When are directors typically held individually accountable for the activities of financial services firms?

Members of the board of directors of FIs and securities registrants can be held personally responsible for infractions under FI and securities legislation as a result of provisions providing that offences can be imputed to officers and directors who participate in the offence or assent to or encourage the commission of the offence. Directors can also be held personally liable where they fail to act in good faith and knowingly turn a blind eye on or allow an offence to continue to be committed.

Private rights of action

Do private rights of action apply to violations of national financial services authority rules and regulations?

FI legislation does not provide a regime for private rights of action. However, customers of FIs have rights to file complaints with regulators, such as the FCAC as well as with independent complaint bodies including the Ombudsman of Banking Services and Investment (OBSI). FIs are required to use the services of a complaints body, but they are not required to accept a complaint body’s recommendations to settle a complaint.

Securities legislation introduces various private rights of action, including rights of action for misrepresentation in primary and secondary markets, and rights of action for insider trading. The OSC, the AMF and the ASC have established formal whistle-blowing regimes.

Customers have a common right to damages from financial services firms for breaches of privacy legislation in certain jurisdictions and can make complaints to the different privacy commissioners in Canada.

Standard of care for customers

What is the standard of care that applies to each type of financial services firm and authorised person when dealing with retail customers?

FIs are not subject to a statutory standard of care in dealing with retail customers. The FCAC, on the other hand, promotes and applies voluntary codes of conduct that, when applied to FRFIs, require them to adhere to the recommended conduct by the FCAC, including providing full, clear and understandable disclosure to customers. Securities regulators proposed certain regulatory amendments that would place a statutory standard of care but such changes were not adopted. In Quebec, securities registrants are required by law to deal in good faith with their clients.

Does the standard of care differ based on the sophistication of the customer or counterparty?

The level of sophistication does not affect the standard of care from a regulatory perspective. The courts have taken such factors into consideration in cases relating to the liability of financial advisers.
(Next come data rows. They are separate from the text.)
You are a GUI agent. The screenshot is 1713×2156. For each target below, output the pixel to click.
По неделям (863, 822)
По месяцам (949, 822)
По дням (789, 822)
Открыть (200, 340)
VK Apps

The extent to which a customer relies on the expertise, and management of the adviser, such as a full discretionary portfolio manager, can have an important impact in determining liability and whether there was contributory negligence on the part of the customer (Laflamme v Prudential-Bache Commodities Canada Ltd., [2000] 1 SCR 638; Financière Banque Nationale inc. c Dussault, 2009 QCCA 1594).

Pursuant to securities legislation, the sophistication of customers has an impact on the availability of exemptions from prospectus requirements and regulations.

Rule making

How are rules that affect the financial services industry adopted? Is there a consultation process?
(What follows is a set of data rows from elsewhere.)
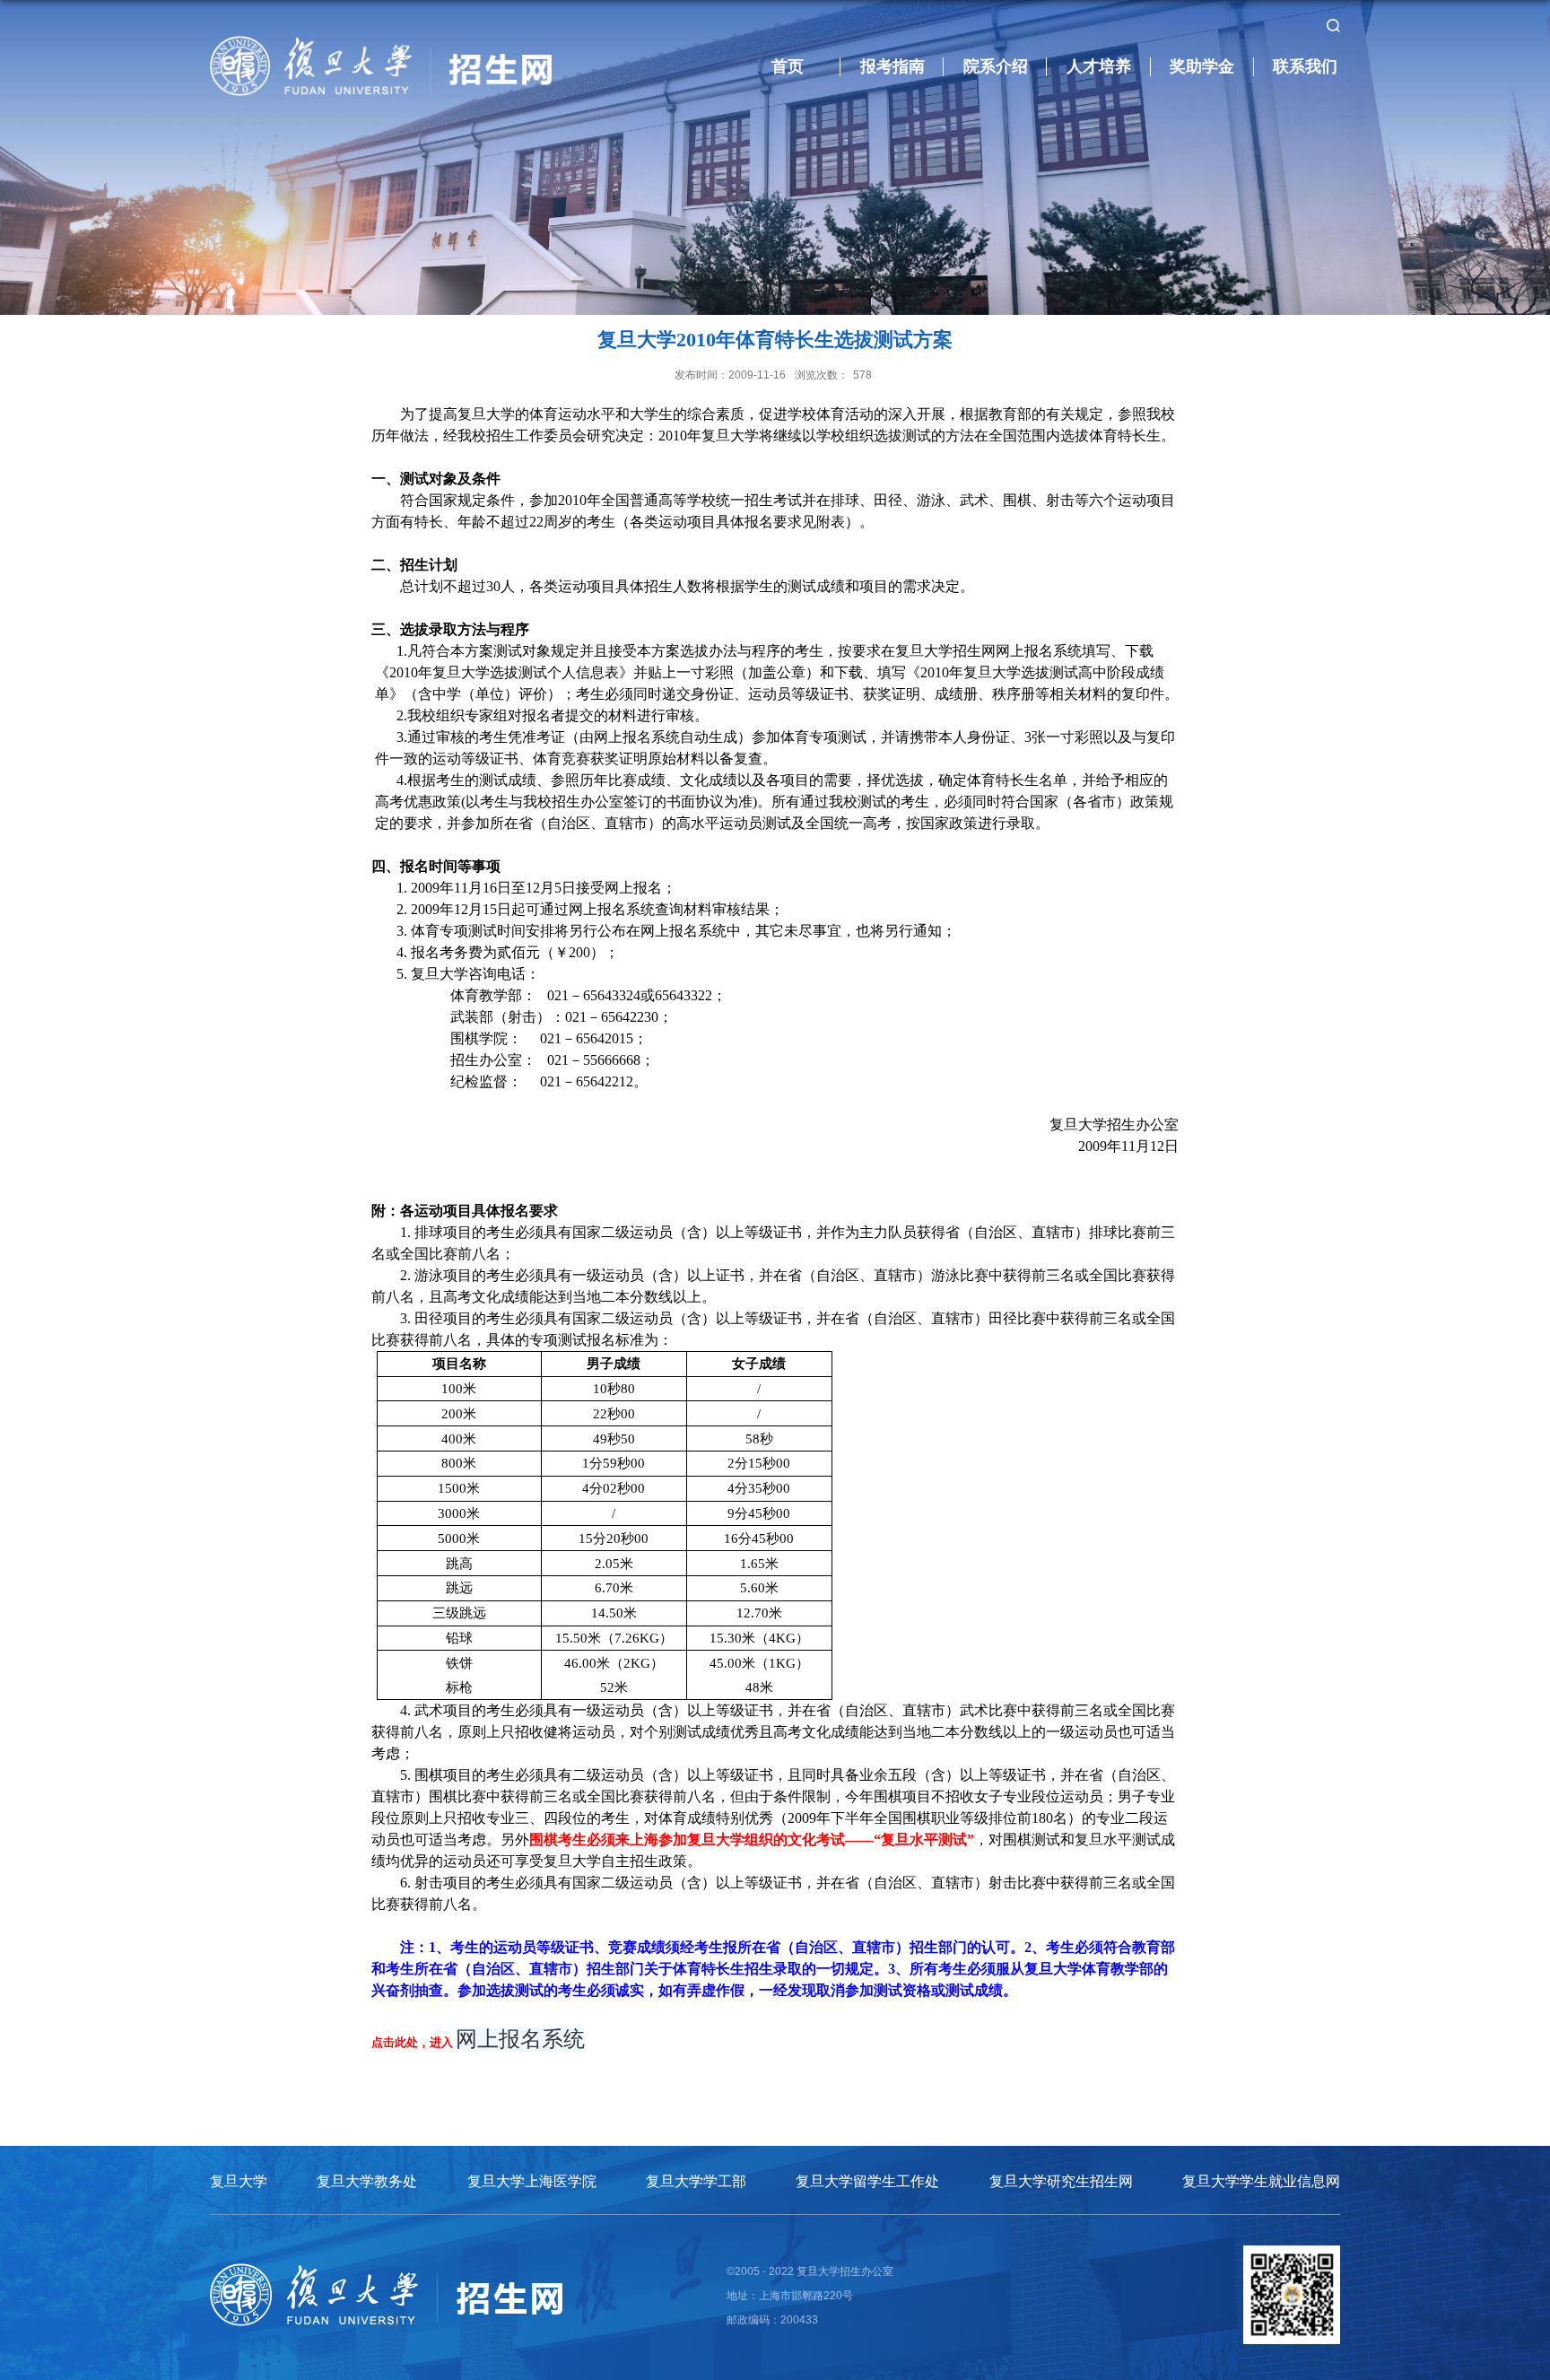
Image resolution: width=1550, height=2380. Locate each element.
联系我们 (1305, 66)
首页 (787, 66)
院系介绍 (995, 66)
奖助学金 (1202, 66)
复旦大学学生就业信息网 (1261, 2181)
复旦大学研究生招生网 (1061, 2181)
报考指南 (892, 66)
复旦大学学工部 (696, 2181)
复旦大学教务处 (367, 2181)
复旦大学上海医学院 (531, 2181)
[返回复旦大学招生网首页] (381, 41)
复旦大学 (238, 2181)
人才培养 (1099, 66)
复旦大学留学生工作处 (867, 2181)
In general, amendments to existing regulation and new regulations to FI regulation are proposed in consultations conducted by the Minister of Finance (federal) or by provincial governments, subject to a public comment period that can vary between 60 and 120 days. Comments are reviewed and the resulting text of the amendments is adopted by the government (federally, it is the Governor in Council; provincially, it can be the Minister of Finance of the province). It is common for the amendments to come into force following a transition period that can be up to 12 months or longer in order to give the sector time to prepare for the changes.

The process is similar in the case of securities regulation and for changes to SRO rules. The consultation, if required, is conducted by the securities regulators, which publish substantive amendments for comment.